● **PROBLEM DETAILS**
All of the entries need to be written out again, exactly as they are.

[Stored data]
....................
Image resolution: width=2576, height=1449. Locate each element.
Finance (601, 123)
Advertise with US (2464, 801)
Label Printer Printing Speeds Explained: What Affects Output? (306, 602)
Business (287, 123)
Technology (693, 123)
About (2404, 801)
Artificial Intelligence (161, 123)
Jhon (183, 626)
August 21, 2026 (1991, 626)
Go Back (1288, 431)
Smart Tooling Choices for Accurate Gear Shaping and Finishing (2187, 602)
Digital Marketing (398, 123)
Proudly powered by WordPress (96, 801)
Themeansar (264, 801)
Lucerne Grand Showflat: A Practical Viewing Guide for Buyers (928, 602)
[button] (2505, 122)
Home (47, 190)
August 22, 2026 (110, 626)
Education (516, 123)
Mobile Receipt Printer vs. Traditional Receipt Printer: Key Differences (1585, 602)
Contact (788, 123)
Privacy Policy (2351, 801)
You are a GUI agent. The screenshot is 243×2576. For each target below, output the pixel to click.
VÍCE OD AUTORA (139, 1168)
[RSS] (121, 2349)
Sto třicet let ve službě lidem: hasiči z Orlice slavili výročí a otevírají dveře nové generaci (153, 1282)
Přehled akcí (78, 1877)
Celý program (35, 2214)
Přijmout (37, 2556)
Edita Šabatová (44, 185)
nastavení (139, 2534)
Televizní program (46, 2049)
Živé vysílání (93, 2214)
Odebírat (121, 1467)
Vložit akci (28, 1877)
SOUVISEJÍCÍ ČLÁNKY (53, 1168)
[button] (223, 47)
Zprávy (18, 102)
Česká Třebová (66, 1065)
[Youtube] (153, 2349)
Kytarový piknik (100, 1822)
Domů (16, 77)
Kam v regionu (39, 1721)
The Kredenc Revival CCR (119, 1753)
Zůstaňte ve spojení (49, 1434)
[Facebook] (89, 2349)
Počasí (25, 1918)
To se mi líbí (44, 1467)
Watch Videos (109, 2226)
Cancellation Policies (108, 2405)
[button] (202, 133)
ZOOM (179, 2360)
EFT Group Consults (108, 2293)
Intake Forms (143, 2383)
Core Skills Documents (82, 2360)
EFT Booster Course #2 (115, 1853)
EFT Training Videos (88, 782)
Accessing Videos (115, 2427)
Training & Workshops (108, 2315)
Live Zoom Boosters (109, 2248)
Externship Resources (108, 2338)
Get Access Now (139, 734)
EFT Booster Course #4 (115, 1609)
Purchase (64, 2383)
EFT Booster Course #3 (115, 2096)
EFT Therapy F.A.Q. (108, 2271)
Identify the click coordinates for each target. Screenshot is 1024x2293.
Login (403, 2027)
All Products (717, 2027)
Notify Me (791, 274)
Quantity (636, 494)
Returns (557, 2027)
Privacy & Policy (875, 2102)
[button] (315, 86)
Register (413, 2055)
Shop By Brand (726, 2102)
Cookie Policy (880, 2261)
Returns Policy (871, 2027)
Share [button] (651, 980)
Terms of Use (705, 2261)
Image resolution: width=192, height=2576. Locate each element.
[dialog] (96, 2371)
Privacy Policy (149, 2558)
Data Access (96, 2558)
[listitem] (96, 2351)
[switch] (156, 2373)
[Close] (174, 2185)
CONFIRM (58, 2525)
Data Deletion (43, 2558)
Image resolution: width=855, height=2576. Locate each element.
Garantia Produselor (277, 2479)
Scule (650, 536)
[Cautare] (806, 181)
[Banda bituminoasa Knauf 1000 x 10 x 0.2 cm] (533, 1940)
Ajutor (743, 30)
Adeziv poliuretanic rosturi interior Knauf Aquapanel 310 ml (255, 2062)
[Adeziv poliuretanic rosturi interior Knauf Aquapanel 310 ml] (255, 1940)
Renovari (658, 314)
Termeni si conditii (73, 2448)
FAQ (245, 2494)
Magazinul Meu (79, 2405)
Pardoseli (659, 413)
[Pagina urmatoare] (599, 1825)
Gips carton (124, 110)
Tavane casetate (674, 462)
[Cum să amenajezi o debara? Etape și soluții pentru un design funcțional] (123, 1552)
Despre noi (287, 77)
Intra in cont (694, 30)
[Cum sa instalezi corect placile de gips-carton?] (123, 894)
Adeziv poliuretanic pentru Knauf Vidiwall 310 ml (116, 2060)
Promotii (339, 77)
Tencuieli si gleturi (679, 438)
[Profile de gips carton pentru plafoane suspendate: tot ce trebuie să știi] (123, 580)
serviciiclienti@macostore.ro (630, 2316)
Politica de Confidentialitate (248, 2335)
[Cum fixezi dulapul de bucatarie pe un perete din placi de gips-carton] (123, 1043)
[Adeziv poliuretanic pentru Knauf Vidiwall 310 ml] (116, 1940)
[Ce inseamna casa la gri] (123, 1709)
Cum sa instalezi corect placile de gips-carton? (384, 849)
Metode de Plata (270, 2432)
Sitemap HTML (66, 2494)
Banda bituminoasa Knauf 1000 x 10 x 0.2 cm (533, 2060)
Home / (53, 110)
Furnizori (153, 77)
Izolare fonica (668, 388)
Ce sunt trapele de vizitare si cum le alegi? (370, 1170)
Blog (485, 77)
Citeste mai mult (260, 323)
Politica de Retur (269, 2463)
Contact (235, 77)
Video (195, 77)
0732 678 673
....................
● **ANSWER BELOW**
Image resolution: width=2576, height=1449. Locate each element.
Finance (601, 123)
Advertise with US (2464, 801)
Label Printer Printing Speeds Explained: What Affects Output? (306, 602)
Business (287, 123)
Technology (693, 123)
About (2404, 801)
Artificial Intelligence (161, 123)
Jhon (183, 626)
August 21, 2026 (1991, 626)
Go Back (1288, 431)
Smart Tooling Choices for Accurate Gear Shaping and Finishing (2187, 602)
Digital Marketing (398, 123)
Proudly powered by WordPress (96, 801)
Themeansar (264, 801)
Lucerne Grand Showflat: A Practical Viewing Guide for Buyers (928, 602)
[button] (2505, 122)
Home (47, 190)
August 22, 2026 (110, 626)
Education (516, 123)
Mobile Receipt Printer vs. Traditional Receipt Printer: Key Differences (1585, 602)
Contact (788, 123)
Privacy Policy (2351, 801)
You are a GUI agent. The screenshot is 243×2576. For each target below, output the pixel to click.
VÍCE OD AUTORA (139, 1168)
[RSS] (121, 2349)
Sto třicet let ve službě lidem: hasiči z Orlice slavili výročí a otevírají dveře nové generaci (153, 1282)
Přehled akcí (78, 1877)
Celý program (35, 2214)
Přijmout (37, 2556)
Edita Šabatová (44, 185)
nastavení (139, 2534)
Televizní program (46, 2049)
Živé vysílání (93, 2214)
Odebírat (121, 1467)
Vložit akci (28, 1877)
SOUVISEJÍCÍ ČLÁNKY (53, 1168)
[button] (223, 47)
Zprávy (18, 102)
Česká Třebová (66, 1065)
[Youtube] (153, 2349)
Kytarový piknik (100, 1822)
Domů (16, 77)
Kam v regionu (39, 1721)
The Kredenc Revival CCR (119, 1753)
Zůstaňte ve spojení (49, 1434)
[Facebook] (89, 2349)
Počasí (25, 1918)
To se mi líbí (44, 1467)
Watch Videos (109, 2226)
Cancellation Policies (108, 2405)
[button] (202, 133)
ZOOM (179, 2360)
EFT Group Consults (108, 2293)
Intake Forms (143, 2383)
Core Skills Documents (82, 2360)
EFT Booster Course #2 (115, 1853)
EFT Training Videos (88, 782)
Accessing Videos (115, 2427)
Training & Workshops (108, 2315)
Live Zoom Boosters (109, 2248)
Externship Resources (108, 2338)
Get Access Now (139, 734)
EFT Booster Course #4 (115, 1609)
Purchase (64, 2383)
EFT Booster Course #3 (115, 2096)
EFT Therapy F.A.Q. (108, 2271)
Identify the click coordinates for each target. Screenshot is 1024x2293.
Login (403, 2027)
All Products (717, 2027)
Notify Me (791, 274)
Quantity (636, 494)
Returns (557, 2027)
Privacy & Policy (875, 2102)
[button] (315, 86)
Register (413, 2055)
Shop By Brand (726, 2102)
Cookie Policy (880, 2261)
Returns Policy (871, 2027)
Share [button] (651, 980)
Terms of Use (705, 2261)
Image resolution: width=192, height=2576. Locate each element.
[dialog] (96, 2371)
Privacy Policy (149, 2558)
Data Access (96, 2558)
[listitem] (96, 2351)
[switch] (156, 2373)
[Close] (174, 2185)
CONFIRM (58, 2525)
Data Deletion (43, 2558)
Image resolution: width=855, height=2576. Locate each element.
Garantia Produselor (277, 2479)
Scule (650, 536)
[Cautare] (806, 181)
[Banda bituminoasa Knauf 1000 x 10 x 0.2 cm] (533, 1940)
Ajutor (743, 30)
Adeziv poliuretanic rosturi interior Knauf Aquapanel 310 ml (255, 2062)
[Adeziv poliuretanic rosturi interior Knauf Aquapanel 310 ml] (255, 1940)
Renovari (658, 314)
Termeni si conditii (73, 2448)
FAQ (245, 2494)
Magazinul Meu (79, 2405)
Pardoseli (659, 413)
[Pagina urmatoare] (599, 1825)
Gips carton (124, 110)
Tavane casetate (674, 462)
[Cum să amenajezi o debara? Etape și soluții pentru un design funcțional] (123, 1552)
Despre noi (287, 77)
Intra in cont (694, 30)
[Cum sa instalezi corect placile de gips-carton?] (123, 894)
Adeziv poliuretanic pentru Knauf Vidiwall 310 ml (116, 2060)
Promotii (339, 77)
Tencuieli si gleturi (679, 438)
[Profile de gips carton pentru plafoane suspendate: tot ce trebuie să știi] (123, 580)
serviciiclienti@macostore.ro (630, 2316)
Politica de Confidentialitate (248, 2335)
[Cum fixezi dulapul de bucatarie pe un perete din placi de gips-carton] (123, 1043)
[Adeziv poliuretanic pentru Knauf Vidiwall 310 ml] (116, 1940)
[Ce inseamna casa la gri] (123, 1709)
Cum sa instalezi corect placile de gips-carton? (384, 849)
Metode de Plata (270, 2432)
Sitemap HTML (66, 2494)
Banda bituminoasa Knauf 1000 x 10 x 0.2 cm (533, 2060)
Home / (53, 110)
Furnizori (153, 77)
Izolare fonica (668, 388)
Ce sunt trapele de vizitare si cum le alegi? (370, 1170)
Blog (485, 77)
Citeste mai mult (260, 323)
Politica de Retur (269, 2463)
Contact (235, 77)
Video (195, 77)
0732 678 673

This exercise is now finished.